Provided records:
--------------------------------------------------

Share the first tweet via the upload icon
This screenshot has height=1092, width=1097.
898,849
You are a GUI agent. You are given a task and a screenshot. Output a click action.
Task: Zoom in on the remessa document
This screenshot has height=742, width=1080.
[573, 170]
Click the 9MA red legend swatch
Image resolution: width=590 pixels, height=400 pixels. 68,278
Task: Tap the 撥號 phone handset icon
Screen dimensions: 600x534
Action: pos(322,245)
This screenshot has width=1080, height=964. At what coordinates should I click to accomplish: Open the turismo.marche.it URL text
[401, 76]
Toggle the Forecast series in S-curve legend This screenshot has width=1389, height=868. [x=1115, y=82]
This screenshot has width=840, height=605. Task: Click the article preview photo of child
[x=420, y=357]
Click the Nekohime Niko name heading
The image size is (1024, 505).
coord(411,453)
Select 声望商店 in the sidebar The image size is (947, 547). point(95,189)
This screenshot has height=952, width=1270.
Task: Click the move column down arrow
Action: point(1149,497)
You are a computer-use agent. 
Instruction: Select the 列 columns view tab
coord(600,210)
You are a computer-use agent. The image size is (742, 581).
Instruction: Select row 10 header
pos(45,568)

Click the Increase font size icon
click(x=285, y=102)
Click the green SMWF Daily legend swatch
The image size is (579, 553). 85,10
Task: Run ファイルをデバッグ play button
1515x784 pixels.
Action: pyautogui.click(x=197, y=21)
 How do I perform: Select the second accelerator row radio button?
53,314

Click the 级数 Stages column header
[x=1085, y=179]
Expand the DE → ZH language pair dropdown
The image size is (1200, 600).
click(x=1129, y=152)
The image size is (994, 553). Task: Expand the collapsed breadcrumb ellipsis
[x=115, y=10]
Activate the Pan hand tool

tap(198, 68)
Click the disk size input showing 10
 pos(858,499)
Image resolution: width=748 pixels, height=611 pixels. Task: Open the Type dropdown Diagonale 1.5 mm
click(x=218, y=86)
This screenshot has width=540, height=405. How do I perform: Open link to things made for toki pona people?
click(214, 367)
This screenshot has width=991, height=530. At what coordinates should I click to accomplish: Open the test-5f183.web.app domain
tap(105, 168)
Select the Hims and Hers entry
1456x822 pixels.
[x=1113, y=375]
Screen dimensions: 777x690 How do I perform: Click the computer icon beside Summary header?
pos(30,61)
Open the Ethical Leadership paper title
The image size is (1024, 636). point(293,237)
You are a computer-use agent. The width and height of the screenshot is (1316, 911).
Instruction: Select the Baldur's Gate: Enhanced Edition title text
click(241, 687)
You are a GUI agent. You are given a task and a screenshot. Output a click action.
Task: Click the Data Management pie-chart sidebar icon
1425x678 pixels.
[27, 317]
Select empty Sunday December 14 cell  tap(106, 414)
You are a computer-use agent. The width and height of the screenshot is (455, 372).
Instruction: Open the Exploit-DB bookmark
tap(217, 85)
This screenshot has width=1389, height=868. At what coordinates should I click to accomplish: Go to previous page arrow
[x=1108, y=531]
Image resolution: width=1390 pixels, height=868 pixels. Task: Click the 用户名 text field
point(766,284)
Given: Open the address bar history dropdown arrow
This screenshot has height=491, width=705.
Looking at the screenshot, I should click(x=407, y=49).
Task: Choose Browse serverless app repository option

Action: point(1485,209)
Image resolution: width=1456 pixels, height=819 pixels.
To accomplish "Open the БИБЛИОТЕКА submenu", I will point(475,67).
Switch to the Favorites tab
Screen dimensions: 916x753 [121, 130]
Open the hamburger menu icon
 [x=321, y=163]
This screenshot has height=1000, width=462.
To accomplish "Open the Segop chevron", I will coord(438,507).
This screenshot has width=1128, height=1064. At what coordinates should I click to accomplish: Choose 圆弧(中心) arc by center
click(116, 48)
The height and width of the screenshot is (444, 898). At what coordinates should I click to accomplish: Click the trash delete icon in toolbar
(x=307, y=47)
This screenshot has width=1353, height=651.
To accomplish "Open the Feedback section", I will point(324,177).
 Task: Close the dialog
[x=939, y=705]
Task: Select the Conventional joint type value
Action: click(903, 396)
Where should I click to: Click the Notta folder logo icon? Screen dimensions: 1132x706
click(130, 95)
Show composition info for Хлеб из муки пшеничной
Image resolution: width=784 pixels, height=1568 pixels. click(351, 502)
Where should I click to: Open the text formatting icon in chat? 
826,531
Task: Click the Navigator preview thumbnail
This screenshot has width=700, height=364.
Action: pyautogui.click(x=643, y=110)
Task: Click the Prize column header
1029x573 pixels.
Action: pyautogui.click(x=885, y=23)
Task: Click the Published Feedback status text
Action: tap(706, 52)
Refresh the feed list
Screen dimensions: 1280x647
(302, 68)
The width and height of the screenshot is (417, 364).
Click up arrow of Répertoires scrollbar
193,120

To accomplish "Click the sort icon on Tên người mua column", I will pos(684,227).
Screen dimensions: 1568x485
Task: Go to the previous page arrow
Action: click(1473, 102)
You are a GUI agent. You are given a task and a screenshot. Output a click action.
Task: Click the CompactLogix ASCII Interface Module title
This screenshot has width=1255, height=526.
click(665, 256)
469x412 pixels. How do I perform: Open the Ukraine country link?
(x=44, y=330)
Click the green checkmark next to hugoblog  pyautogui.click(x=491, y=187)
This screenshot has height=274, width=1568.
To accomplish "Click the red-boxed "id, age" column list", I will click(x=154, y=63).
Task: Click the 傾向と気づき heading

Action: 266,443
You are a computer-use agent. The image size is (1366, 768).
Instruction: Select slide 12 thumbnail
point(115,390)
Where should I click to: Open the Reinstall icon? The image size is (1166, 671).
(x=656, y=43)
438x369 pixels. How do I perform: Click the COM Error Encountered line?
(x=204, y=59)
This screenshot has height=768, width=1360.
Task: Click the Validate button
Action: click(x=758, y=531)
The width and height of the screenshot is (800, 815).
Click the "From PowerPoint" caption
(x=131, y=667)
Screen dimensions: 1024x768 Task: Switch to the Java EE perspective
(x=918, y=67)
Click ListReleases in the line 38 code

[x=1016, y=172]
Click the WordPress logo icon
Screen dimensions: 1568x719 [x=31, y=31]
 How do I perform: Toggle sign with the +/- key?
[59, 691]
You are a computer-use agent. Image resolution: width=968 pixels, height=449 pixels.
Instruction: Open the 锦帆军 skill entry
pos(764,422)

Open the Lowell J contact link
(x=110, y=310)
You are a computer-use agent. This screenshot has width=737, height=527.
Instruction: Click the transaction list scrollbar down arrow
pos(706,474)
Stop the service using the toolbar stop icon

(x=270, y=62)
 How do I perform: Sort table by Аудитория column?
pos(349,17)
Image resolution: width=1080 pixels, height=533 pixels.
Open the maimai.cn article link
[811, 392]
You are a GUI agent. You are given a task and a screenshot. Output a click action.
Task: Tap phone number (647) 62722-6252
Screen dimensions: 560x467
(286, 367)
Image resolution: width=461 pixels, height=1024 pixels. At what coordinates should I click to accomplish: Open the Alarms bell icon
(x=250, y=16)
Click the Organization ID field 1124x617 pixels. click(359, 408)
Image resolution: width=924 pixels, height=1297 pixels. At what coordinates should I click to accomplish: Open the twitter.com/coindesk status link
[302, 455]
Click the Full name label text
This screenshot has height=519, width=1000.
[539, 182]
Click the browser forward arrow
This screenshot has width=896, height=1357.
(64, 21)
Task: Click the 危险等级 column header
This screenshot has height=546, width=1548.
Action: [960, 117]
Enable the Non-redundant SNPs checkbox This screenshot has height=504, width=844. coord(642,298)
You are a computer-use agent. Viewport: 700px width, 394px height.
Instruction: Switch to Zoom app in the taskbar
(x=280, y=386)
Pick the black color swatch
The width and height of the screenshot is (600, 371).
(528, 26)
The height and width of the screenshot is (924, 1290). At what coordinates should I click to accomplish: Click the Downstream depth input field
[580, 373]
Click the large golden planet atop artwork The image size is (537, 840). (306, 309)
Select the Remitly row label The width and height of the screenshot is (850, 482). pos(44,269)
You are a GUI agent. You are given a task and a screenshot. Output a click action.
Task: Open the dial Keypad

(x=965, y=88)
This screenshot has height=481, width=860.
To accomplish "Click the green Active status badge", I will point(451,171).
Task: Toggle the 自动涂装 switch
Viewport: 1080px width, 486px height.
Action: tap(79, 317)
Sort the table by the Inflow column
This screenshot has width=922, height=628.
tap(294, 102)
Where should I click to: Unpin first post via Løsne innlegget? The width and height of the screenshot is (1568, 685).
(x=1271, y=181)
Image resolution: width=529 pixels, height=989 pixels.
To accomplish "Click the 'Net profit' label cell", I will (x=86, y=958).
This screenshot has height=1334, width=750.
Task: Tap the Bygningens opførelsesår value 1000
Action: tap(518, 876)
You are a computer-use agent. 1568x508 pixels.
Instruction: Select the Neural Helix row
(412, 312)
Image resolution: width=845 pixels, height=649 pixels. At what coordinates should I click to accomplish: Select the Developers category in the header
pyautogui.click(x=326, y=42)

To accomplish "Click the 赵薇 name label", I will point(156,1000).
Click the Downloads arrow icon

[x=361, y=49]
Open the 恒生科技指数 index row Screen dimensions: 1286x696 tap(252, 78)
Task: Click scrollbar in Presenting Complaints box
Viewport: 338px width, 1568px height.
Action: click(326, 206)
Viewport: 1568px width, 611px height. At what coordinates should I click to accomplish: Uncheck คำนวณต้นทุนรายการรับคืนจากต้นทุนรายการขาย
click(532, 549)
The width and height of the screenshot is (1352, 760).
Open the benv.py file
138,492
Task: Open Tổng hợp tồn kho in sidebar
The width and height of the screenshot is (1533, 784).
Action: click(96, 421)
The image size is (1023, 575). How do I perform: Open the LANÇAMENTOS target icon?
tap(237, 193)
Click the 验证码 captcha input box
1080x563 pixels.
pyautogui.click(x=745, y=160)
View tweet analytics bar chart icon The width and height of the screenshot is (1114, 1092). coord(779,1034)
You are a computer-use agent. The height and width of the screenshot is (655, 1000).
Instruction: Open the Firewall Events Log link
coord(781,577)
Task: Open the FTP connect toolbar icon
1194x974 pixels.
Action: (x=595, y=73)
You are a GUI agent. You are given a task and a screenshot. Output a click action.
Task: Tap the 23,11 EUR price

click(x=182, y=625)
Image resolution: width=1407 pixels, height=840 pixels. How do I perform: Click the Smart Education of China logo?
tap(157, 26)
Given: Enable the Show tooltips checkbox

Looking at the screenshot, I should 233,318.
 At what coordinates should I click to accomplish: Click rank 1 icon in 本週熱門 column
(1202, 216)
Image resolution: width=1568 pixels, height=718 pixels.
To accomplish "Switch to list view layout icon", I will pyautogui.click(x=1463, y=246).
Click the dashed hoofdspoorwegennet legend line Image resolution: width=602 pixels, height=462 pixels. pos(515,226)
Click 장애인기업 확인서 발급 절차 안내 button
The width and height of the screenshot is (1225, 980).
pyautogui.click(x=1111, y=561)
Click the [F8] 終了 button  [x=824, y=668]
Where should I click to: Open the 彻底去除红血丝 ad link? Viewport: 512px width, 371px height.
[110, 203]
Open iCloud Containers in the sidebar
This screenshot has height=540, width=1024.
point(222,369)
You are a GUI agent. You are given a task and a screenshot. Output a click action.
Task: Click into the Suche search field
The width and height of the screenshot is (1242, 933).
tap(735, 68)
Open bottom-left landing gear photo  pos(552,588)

--------------------------------------------------

Show each line of the material that includes the word "phone".

Written response:
Task: Tap the 撥號 phone handset icon
Task: Tap phone number (647) 62722-6252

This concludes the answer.